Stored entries
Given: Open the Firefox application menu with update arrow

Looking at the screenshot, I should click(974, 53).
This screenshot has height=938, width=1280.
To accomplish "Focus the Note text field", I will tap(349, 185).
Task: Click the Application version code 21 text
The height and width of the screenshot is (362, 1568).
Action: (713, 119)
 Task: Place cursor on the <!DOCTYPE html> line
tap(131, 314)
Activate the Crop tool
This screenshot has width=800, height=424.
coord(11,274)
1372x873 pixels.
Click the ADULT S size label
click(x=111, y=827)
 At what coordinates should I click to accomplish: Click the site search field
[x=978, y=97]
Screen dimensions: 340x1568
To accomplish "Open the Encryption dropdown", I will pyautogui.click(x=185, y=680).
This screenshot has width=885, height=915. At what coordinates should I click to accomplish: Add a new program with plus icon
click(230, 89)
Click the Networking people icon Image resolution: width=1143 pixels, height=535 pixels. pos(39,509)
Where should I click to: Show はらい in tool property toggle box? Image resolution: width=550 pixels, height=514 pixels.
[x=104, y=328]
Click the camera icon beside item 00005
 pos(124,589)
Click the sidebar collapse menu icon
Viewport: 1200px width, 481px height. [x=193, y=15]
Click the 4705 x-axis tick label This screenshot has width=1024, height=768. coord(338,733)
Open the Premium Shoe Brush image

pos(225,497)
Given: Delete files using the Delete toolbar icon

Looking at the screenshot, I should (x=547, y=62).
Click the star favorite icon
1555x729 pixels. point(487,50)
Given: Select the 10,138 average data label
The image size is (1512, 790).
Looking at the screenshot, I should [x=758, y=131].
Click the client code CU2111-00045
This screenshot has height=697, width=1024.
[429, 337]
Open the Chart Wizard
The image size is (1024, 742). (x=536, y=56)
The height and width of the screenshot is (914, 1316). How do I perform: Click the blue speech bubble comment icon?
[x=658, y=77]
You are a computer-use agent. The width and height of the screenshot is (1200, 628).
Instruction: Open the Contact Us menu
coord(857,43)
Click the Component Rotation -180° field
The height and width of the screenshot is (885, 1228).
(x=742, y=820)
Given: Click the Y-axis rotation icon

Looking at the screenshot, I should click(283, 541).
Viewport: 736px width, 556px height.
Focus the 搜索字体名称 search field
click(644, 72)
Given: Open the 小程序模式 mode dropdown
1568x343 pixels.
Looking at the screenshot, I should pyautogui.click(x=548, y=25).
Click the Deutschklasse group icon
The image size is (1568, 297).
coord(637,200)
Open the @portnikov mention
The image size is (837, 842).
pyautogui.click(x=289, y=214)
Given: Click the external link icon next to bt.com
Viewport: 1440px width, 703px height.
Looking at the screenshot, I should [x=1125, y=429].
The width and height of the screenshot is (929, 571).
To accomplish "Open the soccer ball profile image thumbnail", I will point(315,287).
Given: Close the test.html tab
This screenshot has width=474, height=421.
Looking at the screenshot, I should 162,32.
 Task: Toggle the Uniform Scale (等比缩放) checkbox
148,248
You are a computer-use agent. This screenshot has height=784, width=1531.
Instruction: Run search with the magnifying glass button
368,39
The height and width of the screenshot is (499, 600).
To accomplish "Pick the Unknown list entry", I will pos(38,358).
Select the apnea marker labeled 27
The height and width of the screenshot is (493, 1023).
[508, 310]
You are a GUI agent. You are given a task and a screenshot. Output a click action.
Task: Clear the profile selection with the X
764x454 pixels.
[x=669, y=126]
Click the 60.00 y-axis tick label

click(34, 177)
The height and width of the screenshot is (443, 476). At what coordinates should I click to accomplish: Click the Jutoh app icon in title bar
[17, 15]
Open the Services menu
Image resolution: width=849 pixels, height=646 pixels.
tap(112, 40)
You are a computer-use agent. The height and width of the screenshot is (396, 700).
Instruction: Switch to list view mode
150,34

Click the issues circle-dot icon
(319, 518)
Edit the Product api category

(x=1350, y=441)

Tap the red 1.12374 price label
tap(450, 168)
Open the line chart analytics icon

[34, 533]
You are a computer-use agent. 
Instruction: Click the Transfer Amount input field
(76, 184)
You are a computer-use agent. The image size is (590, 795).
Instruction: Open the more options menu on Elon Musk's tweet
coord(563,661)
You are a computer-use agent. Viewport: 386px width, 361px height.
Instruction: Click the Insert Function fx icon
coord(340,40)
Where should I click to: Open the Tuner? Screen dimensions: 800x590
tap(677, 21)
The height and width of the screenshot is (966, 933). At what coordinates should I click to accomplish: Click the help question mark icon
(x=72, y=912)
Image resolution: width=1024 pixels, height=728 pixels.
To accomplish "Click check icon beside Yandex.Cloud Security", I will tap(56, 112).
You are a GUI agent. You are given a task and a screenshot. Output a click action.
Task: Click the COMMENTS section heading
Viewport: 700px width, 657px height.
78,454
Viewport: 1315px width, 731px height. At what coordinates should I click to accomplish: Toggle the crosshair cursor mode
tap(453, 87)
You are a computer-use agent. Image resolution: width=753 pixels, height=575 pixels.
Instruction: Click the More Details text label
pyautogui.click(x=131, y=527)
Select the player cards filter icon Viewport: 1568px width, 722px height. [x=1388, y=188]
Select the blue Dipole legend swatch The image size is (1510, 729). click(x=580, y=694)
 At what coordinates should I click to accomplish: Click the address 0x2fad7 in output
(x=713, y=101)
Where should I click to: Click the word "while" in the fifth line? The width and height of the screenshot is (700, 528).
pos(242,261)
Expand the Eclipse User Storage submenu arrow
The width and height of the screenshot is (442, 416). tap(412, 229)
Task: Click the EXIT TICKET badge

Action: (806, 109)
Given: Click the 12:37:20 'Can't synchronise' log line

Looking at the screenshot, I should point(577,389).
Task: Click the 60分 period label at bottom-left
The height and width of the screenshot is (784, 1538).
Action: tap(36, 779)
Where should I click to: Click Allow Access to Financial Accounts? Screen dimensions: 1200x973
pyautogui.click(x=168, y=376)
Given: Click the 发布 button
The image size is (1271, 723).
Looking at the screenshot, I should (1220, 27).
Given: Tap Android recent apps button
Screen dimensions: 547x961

▶ [Directions for this task]: Scan the entries above, and wherever a line holds the string "dropdown", copy it.

▶ [Completed exercise]:
To accomplish "Open the Encryption dropdown", I will pyautogui.click(x=185, y=680).
Given: Open the 小程序模式 mode dropdown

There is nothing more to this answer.